## ASSIGNMENT
Repeat, line for line, the entries printed below.

[Start of Attachment]

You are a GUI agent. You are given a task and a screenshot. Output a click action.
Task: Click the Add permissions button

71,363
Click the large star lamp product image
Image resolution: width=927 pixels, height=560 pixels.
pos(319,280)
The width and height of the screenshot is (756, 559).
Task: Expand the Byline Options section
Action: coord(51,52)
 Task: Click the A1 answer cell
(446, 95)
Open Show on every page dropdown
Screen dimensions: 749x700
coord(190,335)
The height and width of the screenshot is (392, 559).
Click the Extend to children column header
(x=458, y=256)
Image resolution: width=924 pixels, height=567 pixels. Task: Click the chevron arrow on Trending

[End of Attachment]

## EXERCISE RESULT
You are a GUI agent. You are given a task and a screenshot. Output a click action.
Task: Click the Add permissions button

71,363
Click the large star lamp product image
Image resolution: width=927 pixels, height=560 pixels.
pos(319,280)
The width and height of the screenshot is (756, 559).
Task: Expand the Byline Options section
Action: coord(51,52)
 Task: Click the A1 answer cell
(446, 95)
Open Show on every page dropdown
Screen dimensions: 749x700
coord(190,335)
The height and width of the screenshot is (392, 559).
Click the Extend to children column header
(x=458, y=256)
Image resolution: width=924 pixels, height=567 pixels. Task: Click the chevron arrow on Trending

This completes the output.